To be fair, the Lakers also brought in another subpar defender in Schröder this offseason, but his struggles on that end have been mostly waved away in favor of his offensive impact. The reason for that is Schröder is replacing a player who didn’t have a huge defensive responsibility in Rajon Rondo, and the qualities he provides as a scorer and playmaker surpass the median output expected from Rondo.
Harrell, on the other hand, is taking Howard’s role in the rotation, and all Howard did was rebound, dunk the ball, and protect the paint. Harrell can only do one of those things at an above-average level, leaving a hole that the Lakers will have to fill some other way. Harrell obviously provides offensive dynamism that Howard is lacking at this point in his career, but it’s unclear how that scoring skill will complement what the Lakers already have, whereas the impact of a defensive center was already proven.

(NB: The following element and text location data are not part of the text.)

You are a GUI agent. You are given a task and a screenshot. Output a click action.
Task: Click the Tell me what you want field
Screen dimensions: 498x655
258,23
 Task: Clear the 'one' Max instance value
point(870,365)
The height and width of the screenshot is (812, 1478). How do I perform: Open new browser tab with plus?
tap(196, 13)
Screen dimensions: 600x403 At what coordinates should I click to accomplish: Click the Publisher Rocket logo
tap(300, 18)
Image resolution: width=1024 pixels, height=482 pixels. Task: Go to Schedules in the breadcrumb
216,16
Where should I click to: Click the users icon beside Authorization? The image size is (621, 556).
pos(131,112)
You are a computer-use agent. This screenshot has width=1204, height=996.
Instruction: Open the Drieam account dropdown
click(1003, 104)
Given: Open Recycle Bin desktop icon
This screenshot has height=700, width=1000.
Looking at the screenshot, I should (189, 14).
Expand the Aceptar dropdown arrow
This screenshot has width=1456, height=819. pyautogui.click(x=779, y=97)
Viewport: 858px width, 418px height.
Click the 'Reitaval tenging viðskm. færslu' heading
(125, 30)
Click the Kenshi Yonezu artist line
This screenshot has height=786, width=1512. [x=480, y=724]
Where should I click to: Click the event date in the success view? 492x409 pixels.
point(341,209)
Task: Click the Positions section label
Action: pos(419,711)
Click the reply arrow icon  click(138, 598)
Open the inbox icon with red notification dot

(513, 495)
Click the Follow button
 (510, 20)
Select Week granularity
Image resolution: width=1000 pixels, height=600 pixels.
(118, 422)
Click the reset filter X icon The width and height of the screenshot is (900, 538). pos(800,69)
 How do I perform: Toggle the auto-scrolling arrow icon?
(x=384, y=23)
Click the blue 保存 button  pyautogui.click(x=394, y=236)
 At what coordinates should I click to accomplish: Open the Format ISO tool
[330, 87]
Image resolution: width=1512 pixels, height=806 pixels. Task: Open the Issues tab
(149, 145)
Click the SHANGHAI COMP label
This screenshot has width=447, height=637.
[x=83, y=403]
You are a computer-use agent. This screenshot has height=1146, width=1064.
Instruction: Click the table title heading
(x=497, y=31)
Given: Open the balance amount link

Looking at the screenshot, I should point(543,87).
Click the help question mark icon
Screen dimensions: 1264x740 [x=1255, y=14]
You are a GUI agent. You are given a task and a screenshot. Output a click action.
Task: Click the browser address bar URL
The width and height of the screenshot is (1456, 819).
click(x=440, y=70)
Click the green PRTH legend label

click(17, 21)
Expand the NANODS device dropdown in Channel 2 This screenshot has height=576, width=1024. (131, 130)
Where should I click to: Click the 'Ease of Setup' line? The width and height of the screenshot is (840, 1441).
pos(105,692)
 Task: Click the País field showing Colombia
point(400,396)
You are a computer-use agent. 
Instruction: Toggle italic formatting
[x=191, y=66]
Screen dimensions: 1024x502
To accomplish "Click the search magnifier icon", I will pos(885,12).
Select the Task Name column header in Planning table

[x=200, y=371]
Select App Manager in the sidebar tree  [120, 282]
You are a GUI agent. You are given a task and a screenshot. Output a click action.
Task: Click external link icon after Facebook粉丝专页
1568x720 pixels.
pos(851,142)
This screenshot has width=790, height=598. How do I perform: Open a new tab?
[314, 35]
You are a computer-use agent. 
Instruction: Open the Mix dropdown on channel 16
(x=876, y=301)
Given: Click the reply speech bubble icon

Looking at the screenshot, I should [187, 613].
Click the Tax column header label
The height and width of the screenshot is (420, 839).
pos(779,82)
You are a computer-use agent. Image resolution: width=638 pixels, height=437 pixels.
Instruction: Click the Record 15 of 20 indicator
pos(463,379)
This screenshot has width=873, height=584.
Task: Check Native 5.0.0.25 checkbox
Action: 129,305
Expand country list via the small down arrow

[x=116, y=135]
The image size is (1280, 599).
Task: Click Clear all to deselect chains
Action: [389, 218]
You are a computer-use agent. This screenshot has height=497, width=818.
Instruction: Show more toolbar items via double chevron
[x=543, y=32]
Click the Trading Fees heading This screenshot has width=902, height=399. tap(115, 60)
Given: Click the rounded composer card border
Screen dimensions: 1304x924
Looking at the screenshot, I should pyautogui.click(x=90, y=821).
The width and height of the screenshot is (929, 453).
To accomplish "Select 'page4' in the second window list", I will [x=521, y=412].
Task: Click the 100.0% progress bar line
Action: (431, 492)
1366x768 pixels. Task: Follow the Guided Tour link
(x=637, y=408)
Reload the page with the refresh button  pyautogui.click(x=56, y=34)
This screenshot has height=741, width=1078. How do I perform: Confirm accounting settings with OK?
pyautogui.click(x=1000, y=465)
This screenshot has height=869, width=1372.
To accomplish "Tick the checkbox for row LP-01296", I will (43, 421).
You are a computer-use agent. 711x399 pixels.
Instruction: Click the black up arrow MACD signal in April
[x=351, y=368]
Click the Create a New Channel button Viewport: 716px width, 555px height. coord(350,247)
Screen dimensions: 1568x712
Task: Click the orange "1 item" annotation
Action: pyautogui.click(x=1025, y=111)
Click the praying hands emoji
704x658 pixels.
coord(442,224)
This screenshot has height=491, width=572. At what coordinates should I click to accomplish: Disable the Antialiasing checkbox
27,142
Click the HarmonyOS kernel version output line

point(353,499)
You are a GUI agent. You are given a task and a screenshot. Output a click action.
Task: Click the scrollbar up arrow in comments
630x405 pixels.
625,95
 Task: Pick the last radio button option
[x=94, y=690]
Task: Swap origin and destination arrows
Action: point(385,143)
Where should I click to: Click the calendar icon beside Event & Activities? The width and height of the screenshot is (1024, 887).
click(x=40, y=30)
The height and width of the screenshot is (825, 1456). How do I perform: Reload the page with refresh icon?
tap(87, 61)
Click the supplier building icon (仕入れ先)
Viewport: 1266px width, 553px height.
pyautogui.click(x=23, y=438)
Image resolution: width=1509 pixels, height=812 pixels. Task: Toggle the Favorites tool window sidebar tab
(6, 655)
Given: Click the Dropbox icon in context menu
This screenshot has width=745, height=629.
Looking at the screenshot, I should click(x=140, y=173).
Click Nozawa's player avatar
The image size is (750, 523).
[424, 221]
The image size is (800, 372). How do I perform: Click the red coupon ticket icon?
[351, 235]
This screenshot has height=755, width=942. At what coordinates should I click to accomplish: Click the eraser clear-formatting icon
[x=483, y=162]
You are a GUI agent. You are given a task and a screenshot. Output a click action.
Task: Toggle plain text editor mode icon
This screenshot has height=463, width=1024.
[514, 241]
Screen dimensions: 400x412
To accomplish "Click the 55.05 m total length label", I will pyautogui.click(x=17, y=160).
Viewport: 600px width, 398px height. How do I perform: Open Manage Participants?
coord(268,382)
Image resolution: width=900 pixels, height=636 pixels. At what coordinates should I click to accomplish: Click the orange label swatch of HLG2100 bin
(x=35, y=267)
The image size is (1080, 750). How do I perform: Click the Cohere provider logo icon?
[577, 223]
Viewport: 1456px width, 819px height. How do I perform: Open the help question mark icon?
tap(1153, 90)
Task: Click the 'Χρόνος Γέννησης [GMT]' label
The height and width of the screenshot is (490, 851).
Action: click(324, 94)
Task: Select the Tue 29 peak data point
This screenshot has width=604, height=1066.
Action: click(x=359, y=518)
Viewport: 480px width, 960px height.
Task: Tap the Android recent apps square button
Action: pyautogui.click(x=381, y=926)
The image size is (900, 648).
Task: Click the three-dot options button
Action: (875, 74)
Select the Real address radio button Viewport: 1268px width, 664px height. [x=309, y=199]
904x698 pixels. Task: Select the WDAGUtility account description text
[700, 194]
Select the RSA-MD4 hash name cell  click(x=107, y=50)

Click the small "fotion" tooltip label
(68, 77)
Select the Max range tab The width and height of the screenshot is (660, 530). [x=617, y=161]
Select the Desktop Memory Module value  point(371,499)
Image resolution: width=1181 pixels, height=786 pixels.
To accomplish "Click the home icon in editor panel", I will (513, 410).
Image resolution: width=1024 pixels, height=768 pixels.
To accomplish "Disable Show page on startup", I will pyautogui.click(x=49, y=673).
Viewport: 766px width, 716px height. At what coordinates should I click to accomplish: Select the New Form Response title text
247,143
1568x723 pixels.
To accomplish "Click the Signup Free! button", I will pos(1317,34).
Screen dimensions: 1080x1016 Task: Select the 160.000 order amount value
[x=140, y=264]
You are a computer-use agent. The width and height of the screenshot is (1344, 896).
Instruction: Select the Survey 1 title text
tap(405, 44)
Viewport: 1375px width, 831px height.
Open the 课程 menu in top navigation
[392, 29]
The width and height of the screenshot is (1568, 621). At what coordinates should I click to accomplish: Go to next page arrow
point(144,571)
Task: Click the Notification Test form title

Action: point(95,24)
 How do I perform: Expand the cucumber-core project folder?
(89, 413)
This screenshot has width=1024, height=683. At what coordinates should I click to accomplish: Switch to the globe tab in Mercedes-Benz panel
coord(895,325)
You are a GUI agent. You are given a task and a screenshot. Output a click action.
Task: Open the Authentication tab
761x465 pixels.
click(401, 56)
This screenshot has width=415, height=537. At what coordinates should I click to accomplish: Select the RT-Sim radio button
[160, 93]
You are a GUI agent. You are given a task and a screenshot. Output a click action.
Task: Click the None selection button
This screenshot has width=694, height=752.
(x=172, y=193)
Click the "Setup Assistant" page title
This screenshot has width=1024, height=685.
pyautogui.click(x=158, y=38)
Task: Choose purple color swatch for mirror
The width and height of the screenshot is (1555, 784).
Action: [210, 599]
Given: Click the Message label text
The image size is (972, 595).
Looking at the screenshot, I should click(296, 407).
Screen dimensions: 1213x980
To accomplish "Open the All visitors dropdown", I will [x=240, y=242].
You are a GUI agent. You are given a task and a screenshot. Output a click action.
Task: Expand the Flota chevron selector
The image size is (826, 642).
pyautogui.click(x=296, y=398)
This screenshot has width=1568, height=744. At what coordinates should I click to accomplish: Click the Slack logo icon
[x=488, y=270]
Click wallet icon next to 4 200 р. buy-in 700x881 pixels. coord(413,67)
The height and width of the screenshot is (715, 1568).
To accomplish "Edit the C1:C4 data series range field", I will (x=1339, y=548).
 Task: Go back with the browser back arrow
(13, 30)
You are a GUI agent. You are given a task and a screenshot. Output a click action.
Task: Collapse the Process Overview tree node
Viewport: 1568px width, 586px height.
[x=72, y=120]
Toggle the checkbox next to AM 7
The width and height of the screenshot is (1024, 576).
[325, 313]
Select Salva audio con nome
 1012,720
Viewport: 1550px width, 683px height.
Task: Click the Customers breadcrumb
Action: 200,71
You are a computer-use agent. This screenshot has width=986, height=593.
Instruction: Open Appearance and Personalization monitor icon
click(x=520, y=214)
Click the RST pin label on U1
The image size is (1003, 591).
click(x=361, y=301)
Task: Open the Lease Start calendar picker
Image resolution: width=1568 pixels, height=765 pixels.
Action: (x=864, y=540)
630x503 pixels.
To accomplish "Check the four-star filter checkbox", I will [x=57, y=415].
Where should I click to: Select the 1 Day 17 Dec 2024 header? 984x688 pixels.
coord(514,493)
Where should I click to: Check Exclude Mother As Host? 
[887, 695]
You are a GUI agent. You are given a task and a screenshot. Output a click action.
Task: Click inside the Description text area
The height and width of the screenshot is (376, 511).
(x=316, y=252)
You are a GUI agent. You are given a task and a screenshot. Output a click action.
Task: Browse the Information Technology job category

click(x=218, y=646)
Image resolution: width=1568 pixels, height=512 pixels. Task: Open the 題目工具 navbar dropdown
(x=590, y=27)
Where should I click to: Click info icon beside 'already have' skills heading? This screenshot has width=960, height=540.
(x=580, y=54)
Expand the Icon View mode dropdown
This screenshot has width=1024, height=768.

It’s also become impossible to think about Harrell’s fit with the Lakers without comparing him to Serge Ibaka, who replaced him on his former team at the same contract. Ibaka would have made total stylistic sense on the Lakers, an all-in-one combo of the best attributes of Howard and Markieff Morris. Harrell is a question mark, but also the upside play. He has been more productive in the regular season, and he is younger, so there is room to grow.
The Lakers don’t know yet if Harrell will amplify the strengths of the 2019-20 Lakers, or if he will be an awkward addition to a carefully-crafted ecosystem. They’re betting that the sum total of his prodigious scoring and his athleticism will result in a player who wears opponents down, who forces defenses to shift their attention from James and Davis, and who can move past his horrific bubble performance to show that he is someone the Lakers can count on in the postseason.
This offseason hasn’t been kind to Montrezl Harrell. He knows that he has been tagged as a player who can be schemed out of a playoff series and whose offensive production represents empty calories in the grand scheme of winning a game. The Clippers gave up on him. His free-agency market cratered. That means Harrell has something to prove.
Maybe he doesn’t block shots like Howard or bomb threes like Morris, but he arrives at the Lakers at an inflection point in his career, just like so many of the players the Lakers added last summer. That edge, that willingness to show that he is not what other teams have labeled him to be — that at least fits into this team’s identity. In making this signing, the Lakers have determined that as long as Harrell has that mindset, everything else will figure itself out.